§ Short task:
Extract each line of the records below that contains the string "Instruction", copying it unchanged.

§ Data supplied:

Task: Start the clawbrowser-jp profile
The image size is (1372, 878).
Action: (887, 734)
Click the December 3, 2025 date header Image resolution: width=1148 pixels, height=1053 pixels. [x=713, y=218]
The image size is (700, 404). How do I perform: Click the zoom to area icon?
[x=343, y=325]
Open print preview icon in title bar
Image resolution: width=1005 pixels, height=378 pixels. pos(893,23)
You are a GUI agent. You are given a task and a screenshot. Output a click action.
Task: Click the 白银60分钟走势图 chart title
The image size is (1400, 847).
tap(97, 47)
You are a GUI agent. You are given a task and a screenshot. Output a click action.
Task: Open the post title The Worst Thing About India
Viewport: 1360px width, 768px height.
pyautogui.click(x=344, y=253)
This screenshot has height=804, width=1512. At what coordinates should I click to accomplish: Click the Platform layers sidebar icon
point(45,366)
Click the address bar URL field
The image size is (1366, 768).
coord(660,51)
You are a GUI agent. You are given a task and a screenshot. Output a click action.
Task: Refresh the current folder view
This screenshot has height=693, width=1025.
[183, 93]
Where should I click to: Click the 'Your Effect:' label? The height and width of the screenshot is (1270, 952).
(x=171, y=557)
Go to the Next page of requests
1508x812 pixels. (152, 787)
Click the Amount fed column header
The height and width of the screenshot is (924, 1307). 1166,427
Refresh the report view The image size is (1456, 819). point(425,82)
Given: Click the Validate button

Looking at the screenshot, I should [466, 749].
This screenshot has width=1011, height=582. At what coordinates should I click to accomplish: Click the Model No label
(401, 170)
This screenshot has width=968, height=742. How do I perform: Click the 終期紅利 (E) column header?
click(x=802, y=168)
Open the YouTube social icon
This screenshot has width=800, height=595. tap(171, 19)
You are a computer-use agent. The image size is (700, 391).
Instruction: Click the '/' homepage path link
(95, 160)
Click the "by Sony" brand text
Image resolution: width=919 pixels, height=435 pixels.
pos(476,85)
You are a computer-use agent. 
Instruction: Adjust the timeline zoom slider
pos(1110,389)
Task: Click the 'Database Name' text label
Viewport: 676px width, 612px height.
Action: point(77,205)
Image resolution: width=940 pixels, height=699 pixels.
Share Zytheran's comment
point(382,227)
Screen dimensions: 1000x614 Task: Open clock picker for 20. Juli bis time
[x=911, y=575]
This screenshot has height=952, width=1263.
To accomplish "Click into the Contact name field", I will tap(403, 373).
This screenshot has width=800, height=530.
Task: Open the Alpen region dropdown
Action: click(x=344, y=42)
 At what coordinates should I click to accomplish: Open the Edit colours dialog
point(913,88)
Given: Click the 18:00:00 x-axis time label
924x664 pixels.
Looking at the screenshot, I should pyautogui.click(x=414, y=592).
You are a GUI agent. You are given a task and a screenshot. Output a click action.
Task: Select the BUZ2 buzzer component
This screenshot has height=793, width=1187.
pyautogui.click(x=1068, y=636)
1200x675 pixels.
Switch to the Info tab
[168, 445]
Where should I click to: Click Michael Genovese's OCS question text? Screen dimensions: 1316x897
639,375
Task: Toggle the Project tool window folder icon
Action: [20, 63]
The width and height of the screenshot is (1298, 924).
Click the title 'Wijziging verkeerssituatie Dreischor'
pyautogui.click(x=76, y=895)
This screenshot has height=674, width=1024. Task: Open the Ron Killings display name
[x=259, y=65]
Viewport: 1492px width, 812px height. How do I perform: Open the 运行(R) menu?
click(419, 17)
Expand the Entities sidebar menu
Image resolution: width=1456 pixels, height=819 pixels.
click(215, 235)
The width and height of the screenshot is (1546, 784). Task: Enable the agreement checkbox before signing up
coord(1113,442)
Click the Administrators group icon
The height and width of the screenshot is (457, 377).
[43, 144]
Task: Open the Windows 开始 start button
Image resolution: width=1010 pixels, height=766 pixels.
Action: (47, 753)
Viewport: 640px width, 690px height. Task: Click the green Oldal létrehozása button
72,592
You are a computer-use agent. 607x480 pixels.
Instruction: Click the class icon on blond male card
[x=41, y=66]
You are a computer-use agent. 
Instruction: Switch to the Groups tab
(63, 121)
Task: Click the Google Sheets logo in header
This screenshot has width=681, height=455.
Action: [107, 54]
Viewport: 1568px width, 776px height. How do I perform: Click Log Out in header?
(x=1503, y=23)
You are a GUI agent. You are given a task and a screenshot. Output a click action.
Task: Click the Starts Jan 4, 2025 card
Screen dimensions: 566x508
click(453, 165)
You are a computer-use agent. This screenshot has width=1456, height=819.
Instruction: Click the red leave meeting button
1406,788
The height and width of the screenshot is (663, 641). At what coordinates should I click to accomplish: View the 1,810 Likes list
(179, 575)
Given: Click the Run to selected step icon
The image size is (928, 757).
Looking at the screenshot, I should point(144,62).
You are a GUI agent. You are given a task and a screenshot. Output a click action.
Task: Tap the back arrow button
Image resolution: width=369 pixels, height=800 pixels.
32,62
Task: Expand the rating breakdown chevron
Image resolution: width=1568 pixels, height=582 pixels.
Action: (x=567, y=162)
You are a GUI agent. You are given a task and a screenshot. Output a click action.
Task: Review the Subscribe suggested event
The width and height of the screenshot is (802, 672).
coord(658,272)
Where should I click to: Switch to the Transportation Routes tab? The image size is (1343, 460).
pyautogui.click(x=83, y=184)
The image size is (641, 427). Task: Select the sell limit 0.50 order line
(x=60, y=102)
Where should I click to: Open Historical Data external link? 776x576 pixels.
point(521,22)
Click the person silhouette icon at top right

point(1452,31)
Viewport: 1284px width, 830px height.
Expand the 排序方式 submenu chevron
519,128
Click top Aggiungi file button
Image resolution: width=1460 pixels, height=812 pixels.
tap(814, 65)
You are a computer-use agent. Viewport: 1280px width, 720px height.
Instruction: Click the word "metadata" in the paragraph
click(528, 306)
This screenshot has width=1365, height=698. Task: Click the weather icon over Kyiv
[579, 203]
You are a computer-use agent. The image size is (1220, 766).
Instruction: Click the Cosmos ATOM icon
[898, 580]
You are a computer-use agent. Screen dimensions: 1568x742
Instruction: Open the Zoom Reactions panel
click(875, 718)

§ Complete output:
Instruction: Click the '/' homepage path link
Instruction: Adjust the timeline zoom slider
Instruction: Click the class icon on blond male card
Instruction: Switch to the Groups tab
Instruction: Click the red leave meeting button
Instruction: Click the word "metadata" in the paragraph
Instruction: Click the Cosmos ATOM icon
Instruction: Open the Zoom Reactions panel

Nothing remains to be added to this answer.